E contou-me com todos os pormenores o que amava nele e a admiração de reconhecer no seu corpo os troncos nodosos das oliveiras, aquela mesma madeira dura que afundava as raízes na terra pedregosa.

Giuseppe Personè? As minhas pernas vacilaram e o quarto não parou de andar à roda. Sentia uma voz interior que me sussurrava os pontos enganadores daquele sentimento impossível: «o grande come o pequeno» – não era o que a avó Assunta dizia sempre? –; irá fazer-te um buraco no coração, tão grande quanto o buraco na parede da casa da Cimmiruta. Ao passar diante dele, todos faziam o sinal da cruz e pediam a Jesus para afastar o demónio, porque diziam que aquele buraco, redondo e profundo, era obra do diabo para levar para o inferno a alma da velha coscuvilheira. O segredo de Angelina também abriria rachas nas paredes, espargiria veneno pelas ruelas da aldeia. Ou não era Personè o próprio diabo em pessoa?
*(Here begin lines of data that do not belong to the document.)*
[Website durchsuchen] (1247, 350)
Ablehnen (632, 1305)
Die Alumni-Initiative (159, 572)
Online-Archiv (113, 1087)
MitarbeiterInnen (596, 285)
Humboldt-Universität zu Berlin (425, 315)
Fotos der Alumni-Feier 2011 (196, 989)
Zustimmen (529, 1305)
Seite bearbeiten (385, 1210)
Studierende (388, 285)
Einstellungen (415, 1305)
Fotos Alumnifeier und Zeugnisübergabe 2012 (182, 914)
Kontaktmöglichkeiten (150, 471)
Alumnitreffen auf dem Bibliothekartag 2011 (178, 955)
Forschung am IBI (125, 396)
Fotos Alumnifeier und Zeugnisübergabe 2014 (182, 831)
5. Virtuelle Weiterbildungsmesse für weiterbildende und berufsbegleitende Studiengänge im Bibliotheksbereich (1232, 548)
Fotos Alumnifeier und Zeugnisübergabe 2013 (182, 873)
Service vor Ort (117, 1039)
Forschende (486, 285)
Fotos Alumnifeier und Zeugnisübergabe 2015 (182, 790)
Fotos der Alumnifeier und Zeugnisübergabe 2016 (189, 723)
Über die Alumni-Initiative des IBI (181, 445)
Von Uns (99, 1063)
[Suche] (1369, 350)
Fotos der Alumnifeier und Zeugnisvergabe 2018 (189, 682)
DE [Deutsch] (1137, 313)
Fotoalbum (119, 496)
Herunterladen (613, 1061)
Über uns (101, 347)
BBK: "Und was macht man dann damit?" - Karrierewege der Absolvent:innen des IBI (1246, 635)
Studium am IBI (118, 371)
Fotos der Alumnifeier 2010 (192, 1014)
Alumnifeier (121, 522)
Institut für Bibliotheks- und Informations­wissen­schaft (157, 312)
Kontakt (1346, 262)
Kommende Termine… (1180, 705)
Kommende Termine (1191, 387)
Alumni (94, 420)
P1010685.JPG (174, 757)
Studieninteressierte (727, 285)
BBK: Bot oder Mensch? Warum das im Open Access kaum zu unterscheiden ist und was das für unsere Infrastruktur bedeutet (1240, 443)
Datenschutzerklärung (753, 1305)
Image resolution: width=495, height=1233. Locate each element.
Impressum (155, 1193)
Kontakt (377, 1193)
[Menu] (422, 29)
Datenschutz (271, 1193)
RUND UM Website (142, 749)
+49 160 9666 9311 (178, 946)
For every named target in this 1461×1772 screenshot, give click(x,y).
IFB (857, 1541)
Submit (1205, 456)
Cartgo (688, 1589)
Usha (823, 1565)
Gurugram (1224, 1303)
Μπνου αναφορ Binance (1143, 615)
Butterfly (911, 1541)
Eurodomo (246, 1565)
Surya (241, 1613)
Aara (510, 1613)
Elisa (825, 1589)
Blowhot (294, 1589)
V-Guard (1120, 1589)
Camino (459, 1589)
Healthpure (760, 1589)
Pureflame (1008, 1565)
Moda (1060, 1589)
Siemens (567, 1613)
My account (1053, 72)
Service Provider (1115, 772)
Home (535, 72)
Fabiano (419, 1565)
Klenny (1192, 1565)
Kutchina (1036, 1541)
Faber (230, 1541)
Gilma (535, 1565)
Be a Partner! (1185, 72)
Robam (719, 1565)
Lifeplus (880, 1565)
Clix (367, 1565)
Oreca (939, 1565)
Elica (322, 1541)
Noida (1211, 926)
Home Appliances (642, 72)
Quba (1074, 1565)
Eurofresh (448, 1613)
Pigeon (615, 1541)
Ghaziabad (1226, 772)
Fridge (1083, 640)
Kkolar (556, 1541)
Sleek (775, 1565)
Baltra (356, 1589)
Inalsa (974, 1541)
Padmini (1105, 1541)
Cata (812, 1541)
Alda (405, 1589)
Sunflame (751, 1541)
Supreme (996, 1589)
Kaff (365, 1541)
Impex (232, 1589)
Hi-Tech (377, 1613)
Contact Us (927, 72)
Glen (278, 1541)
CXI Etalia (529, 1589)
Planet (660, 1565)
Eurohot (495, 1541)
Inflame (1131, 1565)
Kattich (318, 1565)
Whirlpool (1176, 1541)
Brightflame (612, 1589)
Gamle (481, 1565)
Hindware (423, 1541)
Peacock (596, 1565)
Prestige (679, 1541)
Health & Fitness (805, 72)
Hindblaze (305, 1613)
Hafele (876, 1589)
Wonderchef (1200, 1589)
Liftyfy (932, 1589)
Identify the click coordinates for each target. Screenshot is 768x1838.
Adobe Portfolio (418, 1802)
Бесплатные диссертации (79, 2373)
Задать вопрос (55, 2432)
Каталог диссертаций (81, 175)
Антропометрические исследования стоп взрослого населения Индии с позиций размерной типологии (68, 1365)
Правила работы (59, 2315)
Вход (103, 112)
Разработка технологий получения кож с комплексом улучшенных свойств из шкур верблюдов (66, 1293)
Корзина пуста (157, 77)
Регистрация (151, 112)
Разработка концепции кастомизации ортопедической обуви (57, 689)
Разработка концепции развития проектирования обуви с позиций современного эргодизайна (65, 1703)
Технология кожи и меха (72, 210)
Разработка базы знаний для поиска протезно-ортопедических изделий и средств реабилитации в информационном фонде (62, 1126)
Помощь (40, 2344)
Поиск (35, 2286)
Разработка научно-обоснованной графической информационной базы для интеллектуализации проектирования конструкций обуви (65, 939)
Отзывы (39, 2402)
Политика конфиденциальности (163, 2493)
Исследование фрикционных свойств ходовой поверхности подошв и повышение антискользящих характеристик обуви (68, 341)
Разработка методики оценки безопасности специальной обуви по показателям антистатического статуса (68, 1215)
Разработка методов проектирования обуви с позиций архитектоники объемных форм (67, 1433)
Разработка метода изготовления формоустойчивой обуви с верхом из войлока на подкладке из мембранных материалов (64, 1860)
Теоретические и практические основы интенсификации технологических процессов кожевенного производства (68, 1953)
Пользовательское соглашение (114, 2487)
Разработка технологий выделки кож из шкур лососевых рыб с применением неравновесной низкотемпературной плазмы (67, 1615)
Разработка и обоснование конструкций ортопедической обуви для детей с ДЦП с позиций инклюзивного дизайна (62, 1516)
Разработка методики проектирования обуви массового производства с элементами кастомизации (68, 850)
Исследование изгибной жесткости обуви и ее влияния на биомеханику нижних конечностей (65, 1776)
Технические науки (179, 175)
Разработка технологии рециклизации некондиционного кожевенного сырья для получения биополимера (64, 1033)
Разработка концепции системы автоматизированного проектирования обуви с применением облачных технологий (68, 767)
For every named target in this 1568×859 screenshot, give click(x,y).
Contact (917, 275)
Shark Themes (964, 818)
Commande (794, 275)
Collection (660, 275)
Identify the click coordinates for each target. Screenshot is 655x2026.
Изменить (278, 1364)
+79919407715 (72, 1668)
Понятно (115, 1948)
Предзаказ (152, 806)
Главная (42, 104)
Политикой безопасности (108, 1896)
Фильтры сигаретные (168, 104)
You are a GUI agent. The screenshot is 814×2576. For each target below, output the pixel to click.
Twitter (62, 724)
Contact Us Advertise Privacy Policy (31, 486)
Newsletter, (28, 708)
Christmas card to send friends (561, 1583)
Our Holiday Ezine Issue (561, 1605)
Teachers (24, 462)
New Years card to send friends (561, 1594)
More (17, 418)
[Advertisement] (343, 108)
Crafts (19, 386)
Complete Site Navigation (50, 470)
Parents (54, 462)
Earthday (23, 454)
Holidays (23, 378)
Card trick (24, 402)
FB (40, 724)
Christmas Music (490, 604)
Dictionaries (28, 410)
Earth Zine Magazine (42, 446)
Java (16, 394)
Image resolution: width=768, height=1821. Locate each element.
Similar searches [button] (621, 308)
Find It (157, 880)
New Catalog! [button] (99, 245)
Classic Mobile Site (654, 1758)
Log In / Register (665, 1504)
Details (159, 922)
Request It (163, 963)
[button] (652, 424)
– Não é possível, Angelina, tens a certeza? Nunca poderás… – As palavras ficaram-me retidas na garganta. Comecei a gaguejar cada sílaba como em criança.

A minha irmã pareceu-me contrariada. Agarrou com força no vestido pousado sobre a cama e cobriu-se à pressa, quase como se eu já não fosse mais digna de partilhar com ela qualquer segredo íntimo. Brilhavam-lhe os olhos de um belo castanho líquido, que quase falavam. Vi nela a alegria que se misturava com o terror, como o depósito no vinho novo. Se o meu amor solitário me fortalecia, o seu enfraquecia-a. O mundo invertido em que ela vivia, era povoado por maravilhas, os patrões e os escravos apertavam as mãos e comiam na mesma mesa, havia jovens de sorrisos estampados de dentes brancos e saudáveis, como aqueles que o barão possuía. O seu coração havia renunciado às coisas desta terra: o pão, as lutas travadas pelos campos, os corpos assassinados. Podiam morrer todos, as suas casas reduzirem-se a cinzas, as estradas a um mar de lama e as árvores abatidas. Pó e folhas sobre os quais ela caminhava segura e expedita.

– Angeli’, que foste tu fazer? – Fixava-a incrédula, sentindo agora vergonha pelo meu corpo nu. Um frémito percorria-me as costas. – E se o papá descobre? E se o barão descobre?

Encolheu os ombros. Estava quase a chorar.

– Ele também me ama. Foi ele mesmo quem me disse.